State Route 74 (SR 74), part of which forms the Palms to Pines Scenic Byway or Pines to Palms Highway, and the Ortega Highway, is a state highway in the U.S. state of California. It runs from Interstate 5 in San Juan Capistrano in Orange County to the city limits of Palm Desert in Riverside County. Stretching about , it passes through several parks and National Forests between the Pacific coast and the Coachella Valley.

Route description
SR 74 begins at an interchange with I-5 in the city of San Juan Capistrano and heads east as the Ortega Highway, loosely paralleling San Juan Creek. The highway leaves the San Juan Capistrano city limits and turns northeast, going through the community of Rancho Mission Viejo and entering Ronald W. Caspers Wilderness Park and eventually Cleveland National Forest. After going through San Juan Hot Springs, SR 74 enters Riverside County.

The highway continues winding through the Santa Ana Mountains and passes through the community of El Cariso before descending into the city of Lake Elsinore. SR 74 continues northwest on Grand Avenue before continuing northeast on Riverside Drive and continuing along the shore of Lake Elsinore. The road continues southeast on Collier Avenue before continuing northeast on Central Avenue and intersecting I-15. SR 74 leaves the city of Lake Elsinore and continues through unincorporated Riverside County before turning east and entering Perris. After traveling through downtown, SR 74 merges with I-215 and runs concurrently with I-215 before exiting the freeway as Matthews Road.

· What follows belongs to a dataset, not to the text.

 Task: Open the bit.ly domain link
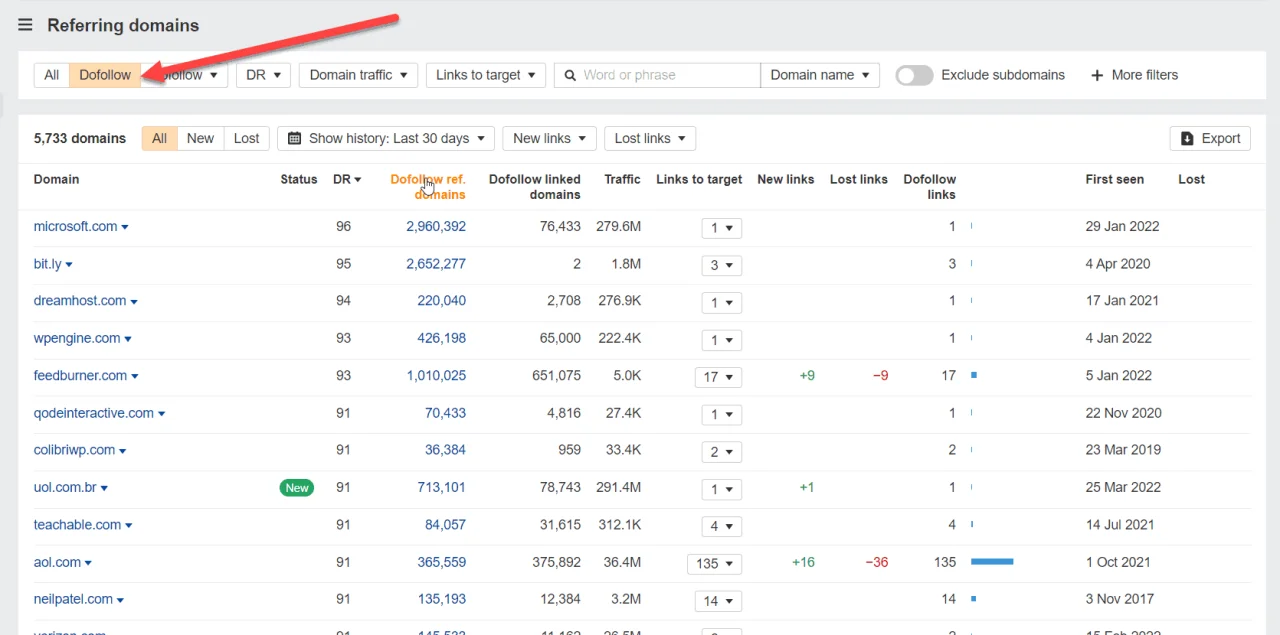(x=46, y=263)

SR 74 travels southeast through the Romoland area of Menifee and turns east to become Pinacate Road, continuing through Homeland and Green Acres before running concurrently with SR 79 as Florida Avenue through Hemet. SR 79 splits off and heads north towards San Jacinto while SR 74 continues through East Hemet and Valle Vista before entering the San Bernardino National Forest. The Palms to Pines Highway parallels San Jacinto Creek as it winds through the mountains before intersecting SR 243 in Mountain Center and providing access to the Hemet Reservoir. SR 74 follows the Garner Valley Wash through Garner Valley before meeting the eastern terminus of SR 371. The road crosses the Santa Rosa Indian Reservation before going through the communities of Gardenland and Pinyon Pines and turning north along Deep Canyon and becoming the western boundary of the University of California Desert Research Area.

As the highway descends to the Coachella Valley area, it parallels Carrizo Creek before entering the city limits of Palm Desert, where SR 74 meets its current legal eastern terminus. The SR 74 designation continued into Palm Desert as a city arterial to its eastern terminus at SR 111, which has also had its state highway designation removed through Palm Desert.

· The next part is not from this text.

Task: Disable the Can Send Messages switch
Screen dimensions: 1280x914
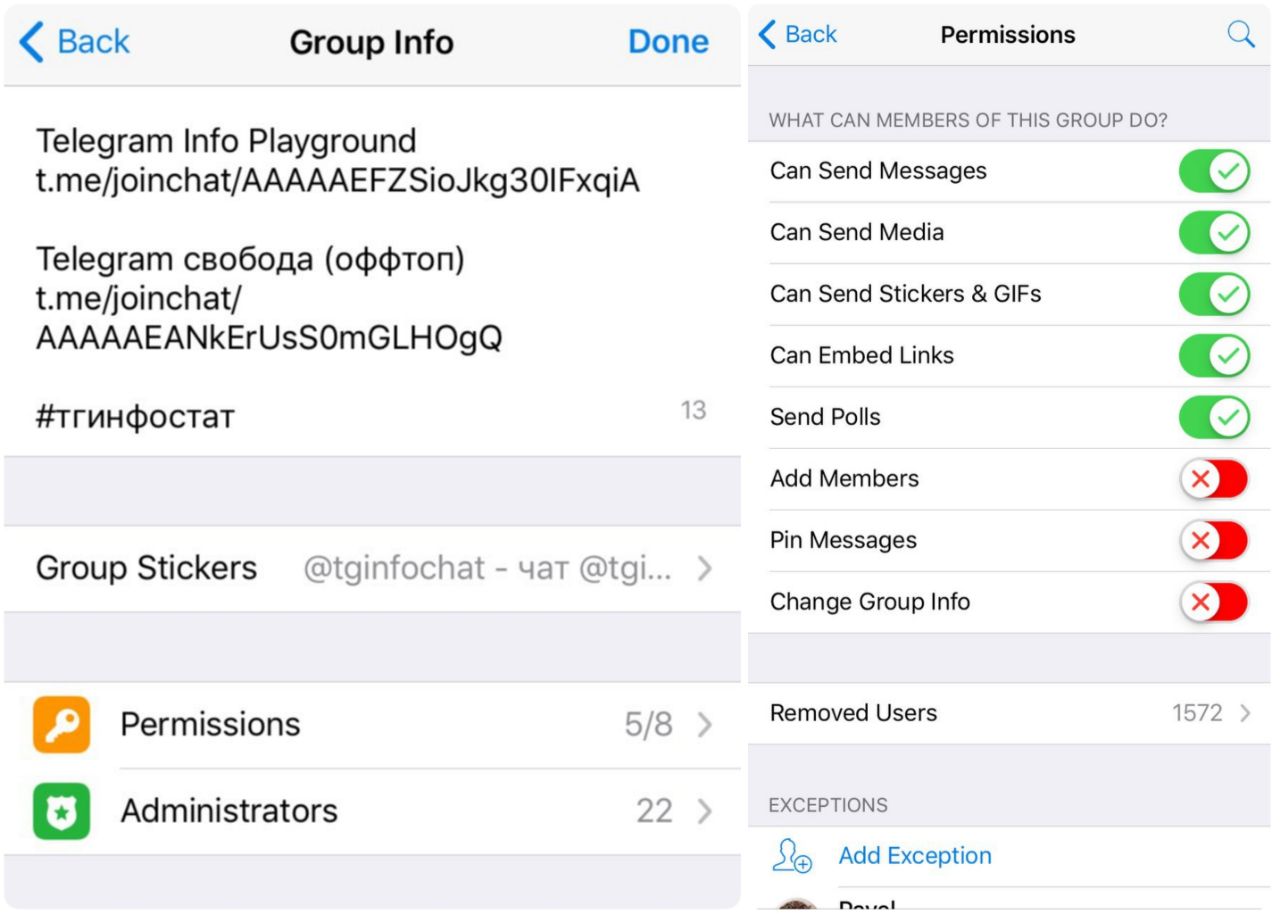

Route 74 passes through many parks and National Forests along its route. Some of these places include the San Bernardino National Forest, the Cleveland National Forest, the Ronald W. Caspers Wilderness Park, Lake Elsinore State Recreation Park, the Soboba Indian Reservation, Lake Hemet, Santa Rosa Indian Reservation, and Santa Rosa and San Jacinto Mountains National Monument.

SR 74 is part of the California Freeway and Expressway System, and for a portion near I-15 as well as from I-215 to the eastern Hemet city limits is part of the National Highway System, a network of highways that are considered essential to the country's economy, defense, and mobility by the Federal Highway Administration. SR 74 is eligible for the State Scenic Highway System; however, it is only a scenic highway as designated by Caltrans from the western boundary of the San Bernardino National Forest to its junction with SR 111. State Route 74 is called the California Wildland Firefighters Memorial Highway (from Lake Elsinore to San Juan Capistrano), as designated by various state laws. The Palms to Pines Scenic Byway is a National Forest Scenic Byway.

History

The route has been signed as Route 74 since the establishment of state routes in 1934. Its original corridor between then CA 71 Corona Freeway (later I-15W) and present-day I-215 (then, I-15E and U.S. Route 395) was numbered as U.S. 395, through downtown Perris. East of the CA 74/U.S. 395 junction, from Romoland-east, was CA 740 (Florida Avenue).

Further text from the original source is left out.